BELGIUM: OLIVER STONE'S NEW FILM "U TURN" GOES ON SHOW AT BRUSSELS INTERNATIONAL FILM FESTIVALRecord ID: 387456
- Title: BELGIUM: OLIVER STONE'S NEW FILM "U TURN" GOES ON SHOW AT BRUSSELS INTERNATIONAL FILM FESTIVAL
- Date: 22nd January 1998
- Summary: BRUSSELS, BELGIUM (JANUARY 23, 1998) (RTV - ACCESS ALL) MORGAN FREEMAN WALKING UP STEPS FREEMAN BEING HANDED MICROPHONE (SOUNDBITE ENGLISH) FREEMAN SAYING, "THANK YOU VERY MUCH. YOU HAVE MADE ME VERY HAPPY THIS AFTERNOON, THIS EVENING. MY FRENCH ISN'T THAT GOOD BUT I TRY." PHOTOGRAPHERS FREEMAN RECEIVING CRYSTAL IRIS AWARD
- Reuters ID: LVA6XQDQQ0WY5AYYKYY3CESPOI9L
- Location: BRUSSELS, BELGIUM
- Country: Belgium
- Duration: 00:01:14
- Story Text: - Award-winning U.S. film director Oliver Stone has attacked modern-day American culture and the US media for preventing controversial films making it to the screen.

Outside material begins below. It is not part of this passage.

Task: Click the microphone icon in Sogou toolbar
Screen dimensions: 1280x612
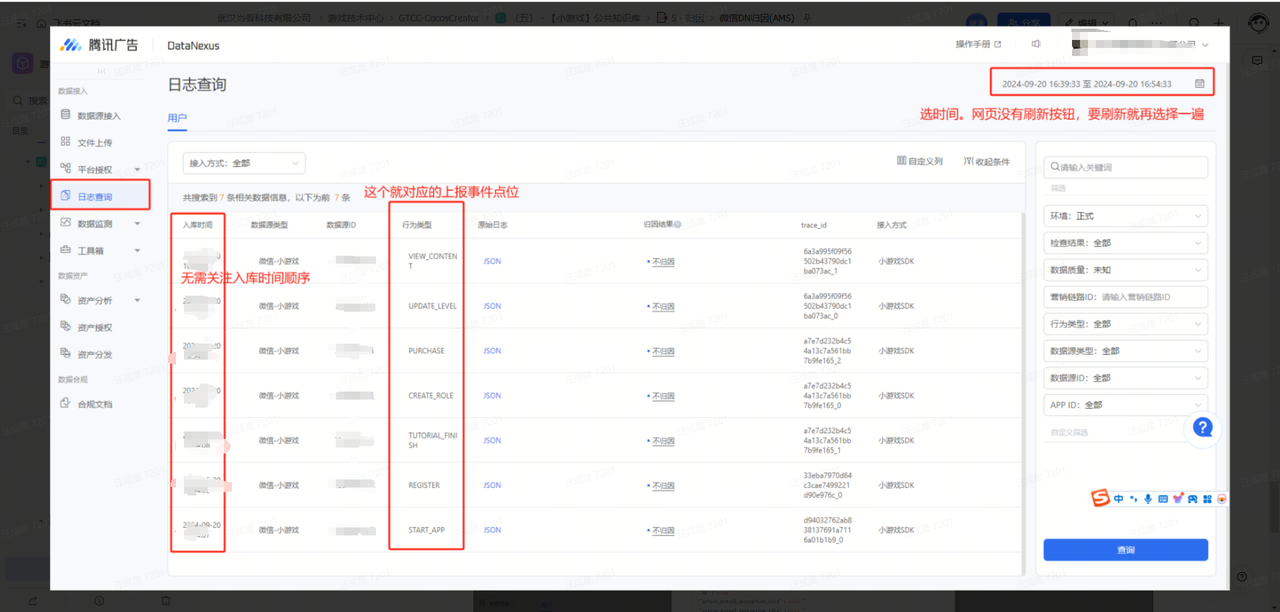Action: tap(1148, 498)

Speaking at the 25th Brussels International Film Festival, at which he was also awarded a Crystal Iris for his outstanding career, Stone said: "It's very tough to get contemporary social subjects done in our country".
"There is a predetermined demographic ethic that exists and the increasing power of the media makes it impossible to get something that contradicts their social values through to the public. It puts a false morality on the U.S. culture," he added.
Stone was at the festival to present his latest film, "U-turn", which he described as a suspense thriller with elements of black comedy.
The film sidesteps the political criticism that dogged JFK and Nixon and marks a return to the timeless crowd-pullers of sex, greed, betrayal and murder.
Stone said he had used Hitchcock as an inspiration for the violent scenes in "U-turn" because his murders were messy.
"To kill someone is a very hard thing to do. Generally it doesn't go to plan and great humour comes from that awkwardness," he said.
"I detest TV murders where people die without realism functioning at all".
Stone's "U-Turn" explores how low a man will go to survive.
It stars Sean Penn who plays a gambler stranded in a small desert town when his car breaks down. In just 24 hours, he has a profound effect on everyone he meets. Penn becomes desperate to leave town when he finds himself penniless and his car is held hostage by a mechanic.
He is offered a ticket out of town but at a cost. Someone has to die and it is up to him to choose. The consequences are brutal.
In Brussels at the same time to receive a Crystal Iris award was Morgan Freeman, who appears in three films at the festival - Mikael Salomon's "Hard Rain", Steven Spielberg's "Amistad" and Gary Fleder's "Kiss the Girls".
"Hard Rain", which premiered in the United States earlier this month, tells the story of a security van hold-up in a town hit by flooding and torrential rain.
The movie was filmed on a set built inside a giant water tank, so all those involved spent most of their time waist-deep in water under rain-sprinklers.
But Freeman insisted he had not been put off by the rain.
"The people who really suffer are the crew" he told a news conference. "The actors are coddled - would you like to come out of the water Mr Freeman, here's a coat Mr Freeman".
The 60-year-old actor, whose previous films include "Driving Miss Daisy", "The Shawshank Redemption" and "Seven", said that although he had come late to Hollywood, his early grounding on stage had helped him to find success now.